* **O que produzir**
Prossiga a redação do texto sobre as manifestações do Sete de Setembro, começando logo após a última frase apresentada.

* **Texto de origem**
__________________________________________________

A polarização política fez do Sete de Setembro uma batalha ideológica. Aparentemente o placar da presença da multidão ontem, somente na cidade de São Paulo, foi maior no evento bolsonarista, com 42 mil pessoas na Avenida Paulista, do que no evento lulista, com 8,8 mil pessoas, segundo levantamento da Universidade de São Paulo. Outras capitais brasileiras tiveram também suas manifestações, tanto no lado lulista quanto no bolsonarista.
Enquanto o presidente Lula preferiu assistir ao desfile do Dia da Independência em Brasília, conforme determina o protocolo de seu cargo, movimentos sociais são que dominaram as manifestações solidárias ao atual governo. No entanto, as pautas pareciam sem naturalidade nem espontaneidade, seguidas mais pela associação ao comando de Lula do que às naturais reivindicações dos presentes.
Um exemplo disso é a escala 6x1 do trabalho. Se a manifestação fosse realmente mais visceral e decisiva, esse padrão de exploração profissional teria acabado faz tempo. A impressão que se tem é que os manifestantes, independente de serem contra ou a favor da escala 6x1, parecem aquelas crianças do jardim de infância que, numa peça teatral da escola, mostram placas pedindo para "preservar a natureza".

__________________________________________________

* **Material de apoio**

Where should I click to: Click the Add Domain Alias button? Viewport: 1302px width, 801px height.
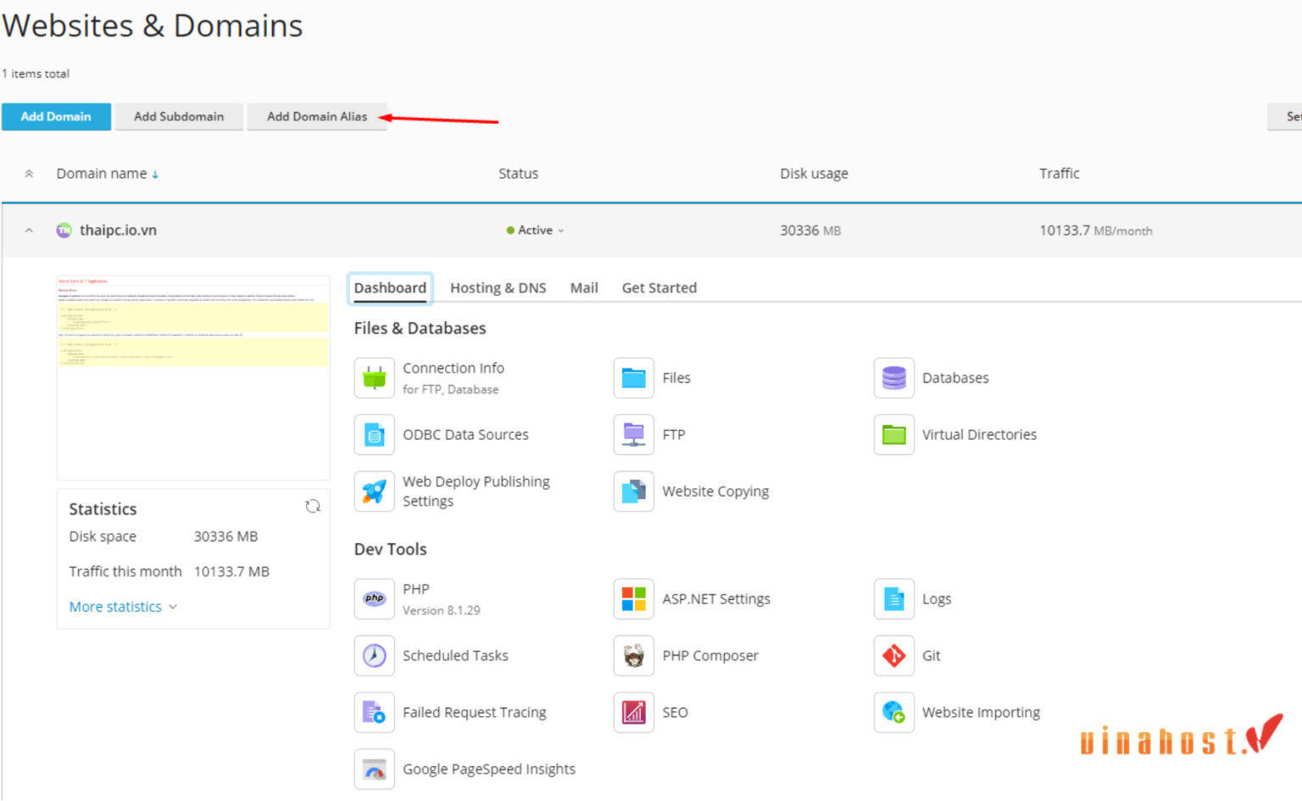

__________________________________________________

* **Resposta do exercício**
Embora os lulistas se gabem de julgar sua agenda temática mais positiva, os bolsonaristas se saíram mais fortes em quantidade, apesar dos abusos. Na manifestação da Avenida Paulista, houve os choros de Michelle Bolsonaro, esposa de Jair e do pastor neopentecostal Silas Malafaia e os ataques do governador de São Paulo, Tarcísio de Freitas, ao Supremo Tribunal Federal, chamando o ministro Alexandre de Moraes de "tirano" e "ditador". Moraes também foi o alvo de manifestos pelo impeachment em cartazes exibidos por bolsonaristas.
Tarcísio agora é acusado pelo STF de defender "Bolsonaro acima de tudo" e os lulistas apontam vassalagem do governador paulista que se prepara para a corrida presidencial de 2026, como um dos favoritos para enfrentar a "democracia de um homem só" de Lula.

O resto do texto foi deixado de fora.